[WHAT NEEDS TO BE DONE] What you return must match the records below character for character, except that no picture appears.

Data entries
=== Section Start ===

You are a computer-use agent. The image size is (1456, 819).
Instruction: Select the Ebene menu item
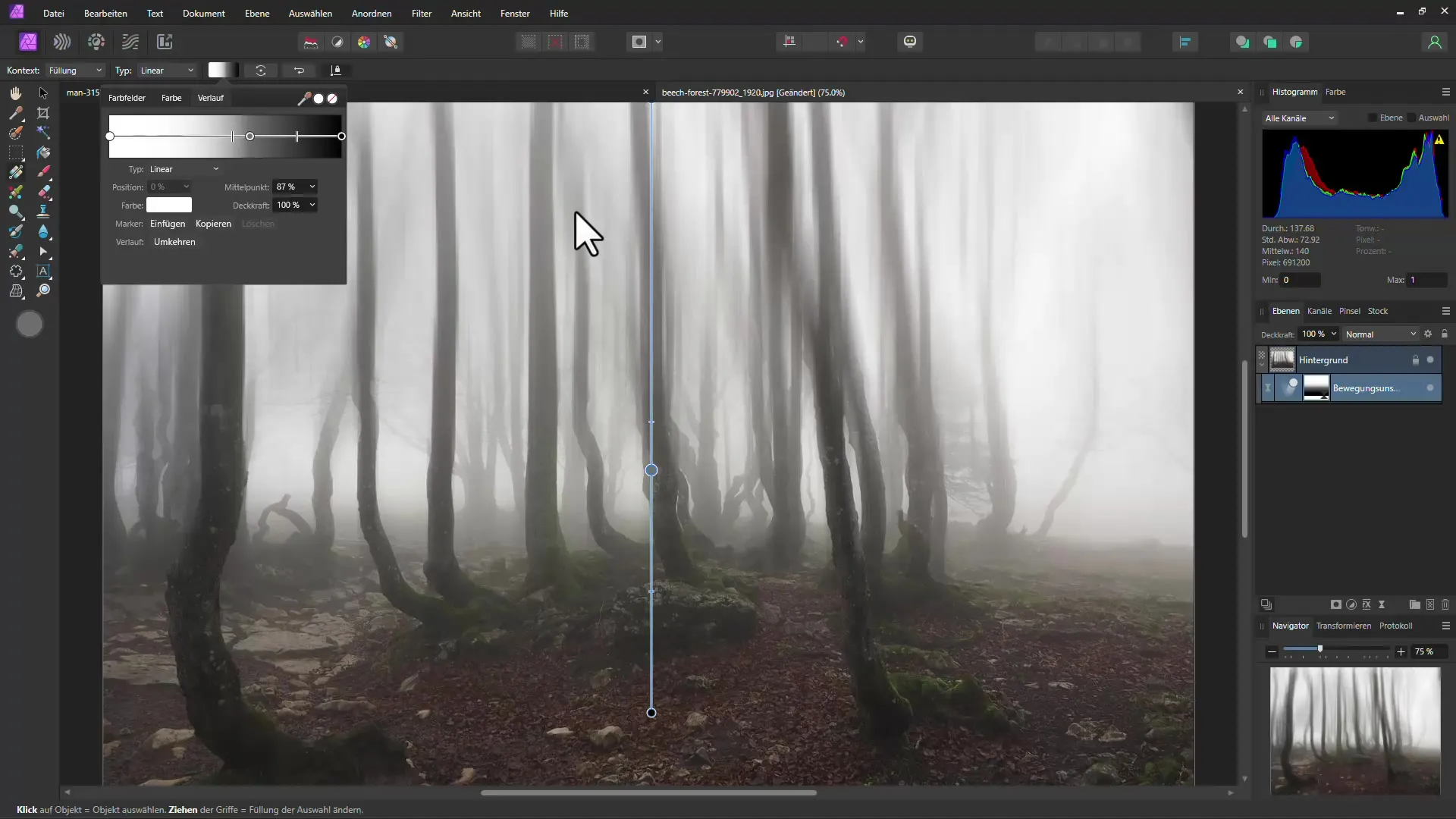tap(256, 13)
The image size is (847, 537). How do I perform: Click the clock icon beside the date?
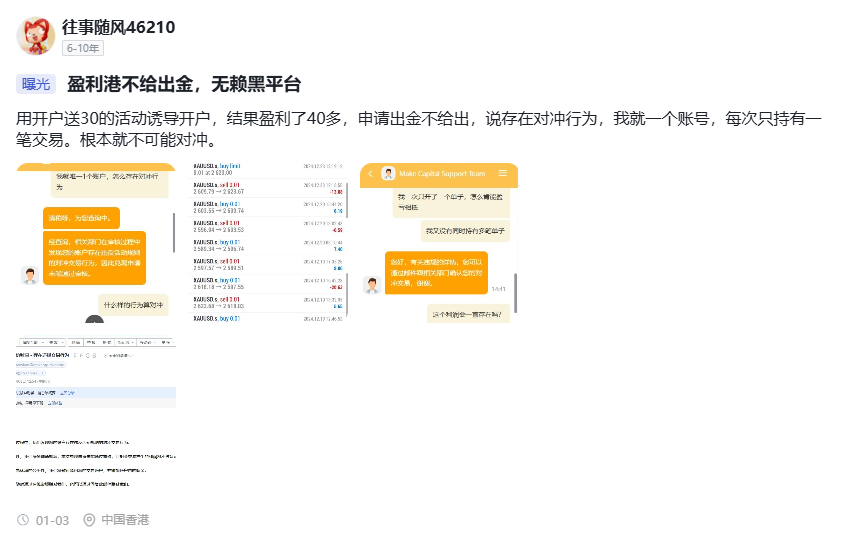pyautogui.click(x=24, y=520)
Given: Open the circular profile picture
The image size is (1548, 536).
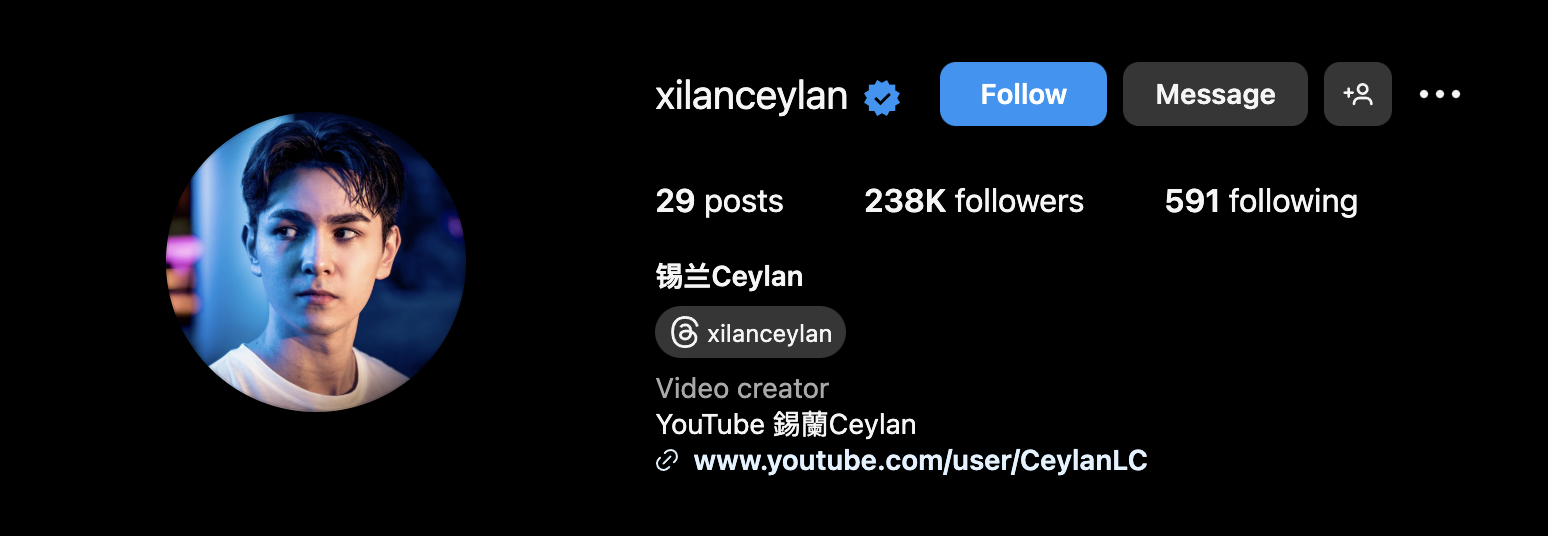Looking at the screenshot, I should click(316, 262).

=== Section End ===

[EXERCISE RESULT]
You are a computer-use agent. The image size is (1456, 819).
Instruction: Select the Ebene menu item
tap(256, 13)
The image size is (847, 537). How do I perform: Click the clock icon beside the date?
pyautogui.click(x=24, y=520)
Given: Open the circular profile picture
The image size is (1548, 536).
Looking at the screenshot, I should click(316, 262).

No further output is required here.